My non-coder but technically savvy boss has been doing this lately to great success. It's nice because I spend less time on it since the model has taken my place for the most part.
Hah, you realize the same thing is going on in your boss's head right? The pie chart of Things-I-Need-stronglikedan-For just shrank tiny bit...
Also, large codebases are harder to understand. But projects like these are simple to discuss with an LLM.
Do LLMs not take comments into consideration? (Serious question - I'm just getting into this stuff)
For the readers/learners, it's useful to understand the differences so we know what details matter, and which are just stylistic choices.
This isn't art; it's science & engineering.
No one, including the GP, said it was.
Well, the person who asked the question, for one. I'm sure they're not the only one. Best not to assume why people are asking though, so you can save time by not writing irrelevant comments.
You> hello Guppy> hi. did you bring micro pellets.
You> HELLO Guppy> i don't know what it means but it's mine.
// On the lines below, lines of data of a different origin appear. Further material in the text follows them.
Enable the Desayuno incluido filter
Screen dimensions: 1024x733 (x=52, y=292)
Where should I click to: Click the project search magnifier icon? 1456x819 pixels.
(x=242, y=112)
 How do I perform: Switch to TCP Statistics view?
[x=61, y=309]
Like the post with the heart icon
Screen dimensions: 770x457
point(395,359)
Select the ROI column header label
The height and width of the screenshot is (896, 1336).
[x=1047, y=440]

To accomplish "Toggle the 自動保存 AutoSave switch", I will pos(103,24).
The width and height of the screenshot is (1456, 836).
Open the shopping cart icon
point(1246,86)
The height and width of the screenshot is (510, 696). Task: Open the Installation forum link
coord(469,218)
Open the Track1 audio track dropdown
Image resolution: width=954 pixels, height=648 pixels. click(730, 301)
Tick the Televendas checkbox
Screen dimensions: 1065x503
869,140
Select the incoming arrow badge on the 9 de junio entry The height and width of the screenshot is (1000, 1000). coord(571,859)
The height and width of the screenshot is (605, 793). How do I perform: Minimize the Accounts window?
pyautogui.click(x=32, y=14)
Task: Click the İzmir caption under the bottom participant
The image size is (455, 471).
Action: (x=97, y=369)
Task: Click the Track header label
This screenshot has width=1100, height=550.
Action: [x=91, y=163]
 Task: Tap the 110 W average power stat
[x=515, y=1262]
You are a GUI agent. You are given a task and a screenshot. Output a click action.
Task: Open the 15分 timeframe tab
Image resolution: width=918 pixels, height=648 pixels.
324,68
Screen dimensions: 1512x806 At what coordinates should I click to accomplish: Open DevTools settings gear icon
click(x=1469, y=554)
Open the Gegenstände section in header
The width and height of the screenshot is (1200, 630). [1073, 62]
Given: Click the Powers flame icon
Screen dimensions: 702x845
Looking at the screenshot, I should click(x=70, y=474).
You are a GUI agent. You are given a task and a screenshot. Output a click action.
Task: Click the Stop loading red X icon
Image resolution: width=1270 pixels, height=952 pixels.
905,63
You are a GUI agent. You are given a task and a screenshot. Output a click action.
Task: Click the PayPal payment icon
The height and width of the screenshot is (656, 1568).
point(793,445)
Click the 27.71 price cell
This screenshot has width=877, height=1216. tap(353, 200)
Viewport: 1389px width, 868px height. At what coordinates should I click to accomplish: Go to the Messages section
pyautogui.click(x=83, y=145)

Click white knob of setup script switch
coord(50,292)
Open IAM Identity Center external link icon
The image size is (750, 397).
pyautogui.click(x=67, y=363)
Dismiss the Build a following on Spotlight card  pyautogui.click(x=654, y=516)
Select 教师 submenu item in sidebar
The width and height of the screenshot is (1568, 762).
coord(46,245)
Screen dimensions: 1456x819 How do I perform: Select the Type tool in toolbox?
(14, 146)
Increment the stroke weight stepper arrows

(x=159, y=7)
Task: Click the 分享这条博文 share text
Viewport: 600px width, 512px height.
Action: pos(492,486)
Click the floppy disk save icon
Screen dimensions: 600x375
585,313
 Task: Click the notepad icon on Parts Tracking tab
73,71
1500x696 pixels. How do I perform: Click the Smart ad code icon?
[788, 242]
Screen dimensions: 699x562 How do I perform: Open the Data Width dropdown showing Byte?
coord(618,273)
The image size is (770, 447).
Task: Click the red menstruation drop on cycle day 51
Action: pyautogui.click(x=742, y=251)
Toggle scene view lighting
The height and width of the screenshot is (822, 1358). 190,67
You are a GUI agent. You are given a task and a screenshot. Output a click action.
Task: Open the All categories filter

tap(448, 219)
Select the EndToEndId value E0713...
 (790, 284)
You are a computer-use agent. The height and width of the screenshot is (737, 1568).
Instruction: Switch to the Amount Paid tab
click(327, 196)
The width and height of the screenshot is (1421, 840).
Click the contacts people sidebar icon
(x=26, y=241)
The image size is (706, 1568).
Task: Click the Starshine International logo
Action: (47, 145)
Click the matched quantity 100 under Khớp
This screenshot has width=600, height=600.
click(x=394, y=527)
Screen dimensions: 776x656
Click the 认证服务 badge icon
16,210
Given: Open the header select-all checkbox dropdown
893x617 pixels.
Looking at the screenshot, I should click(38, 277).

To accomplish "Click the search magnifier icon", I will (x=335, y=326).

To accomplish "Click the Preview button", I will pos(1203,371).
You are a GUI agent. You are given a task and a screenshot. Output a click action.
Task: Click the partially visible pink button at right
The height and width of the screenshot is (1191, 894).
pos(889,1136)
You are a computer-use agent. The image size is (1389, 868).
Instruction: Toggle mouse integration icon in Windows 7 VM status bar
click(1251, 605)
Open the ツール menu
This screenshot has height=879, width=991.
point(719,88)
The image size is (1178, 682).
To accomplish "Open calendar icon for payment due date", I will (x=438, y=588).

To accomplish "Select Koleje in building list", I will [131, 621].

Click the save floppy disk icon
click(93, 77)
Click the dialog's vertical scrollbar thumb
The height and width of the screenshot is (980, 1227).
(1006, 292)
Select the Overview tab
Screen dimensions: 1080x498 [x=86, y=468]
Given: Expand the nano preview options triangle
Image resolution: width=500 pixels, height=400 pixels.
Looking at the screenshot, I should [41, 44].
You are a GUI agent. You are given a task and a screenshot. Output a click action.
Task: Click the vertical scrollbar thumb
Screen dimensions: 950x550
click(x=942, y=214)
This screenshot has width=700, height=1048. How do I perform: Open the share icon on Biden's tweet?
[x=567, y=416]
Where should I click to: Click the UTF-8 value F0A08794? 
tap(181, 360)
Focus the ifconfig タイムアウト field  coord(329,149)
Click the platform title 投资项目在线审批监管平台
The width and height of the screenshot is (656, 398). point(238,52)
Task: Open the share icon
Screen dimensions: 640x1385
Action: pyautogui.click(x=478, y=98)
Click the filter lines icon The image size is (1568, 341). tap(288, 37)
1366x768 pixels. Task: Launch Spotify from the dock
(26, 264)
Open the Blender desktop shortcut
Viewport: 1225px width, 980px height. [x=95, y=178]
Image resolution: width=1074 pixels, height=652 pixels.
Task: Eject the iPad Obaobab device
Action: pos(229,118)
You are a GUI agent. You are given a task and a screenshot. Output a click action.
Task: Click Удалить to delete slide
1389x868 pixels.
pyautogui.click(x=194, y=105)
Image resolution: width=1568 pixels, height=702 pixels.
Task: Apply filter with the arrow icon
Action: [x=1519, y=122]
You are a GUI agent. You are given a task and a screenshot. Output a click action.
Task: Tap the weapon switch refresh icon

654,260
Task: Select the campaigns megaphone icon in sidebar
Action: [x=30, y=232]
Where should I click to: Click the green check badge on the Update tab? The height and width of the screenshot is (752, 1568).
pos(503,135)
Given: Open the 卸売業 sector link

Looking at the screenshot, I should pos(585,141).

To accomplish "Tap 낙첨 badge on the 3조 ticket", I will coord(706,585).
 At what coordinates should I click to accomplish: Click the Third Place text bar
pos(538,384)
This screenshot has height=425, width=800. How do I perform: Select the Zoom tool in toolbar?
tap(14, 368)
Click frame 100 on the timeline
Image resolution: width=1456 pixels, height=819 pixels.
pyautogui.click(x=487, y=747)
But the character still comes through in response :)
Food (not dying) is the goal of organisms.
A rock is maybe not a good counterexample, but a crystal is because it can grow over time. So in some sense, it tries not to break. However a crystal cannot make any choices; it's behavior is locked into the chemistry it starts with.
https://en.wikipedia.org/wiki/List_of_countries_by_total_fer...
Now, I ask, have LLMs ben demystified to you? :D
I am still impressed how much (for the most part) trivial statistics and a lot of compute can do.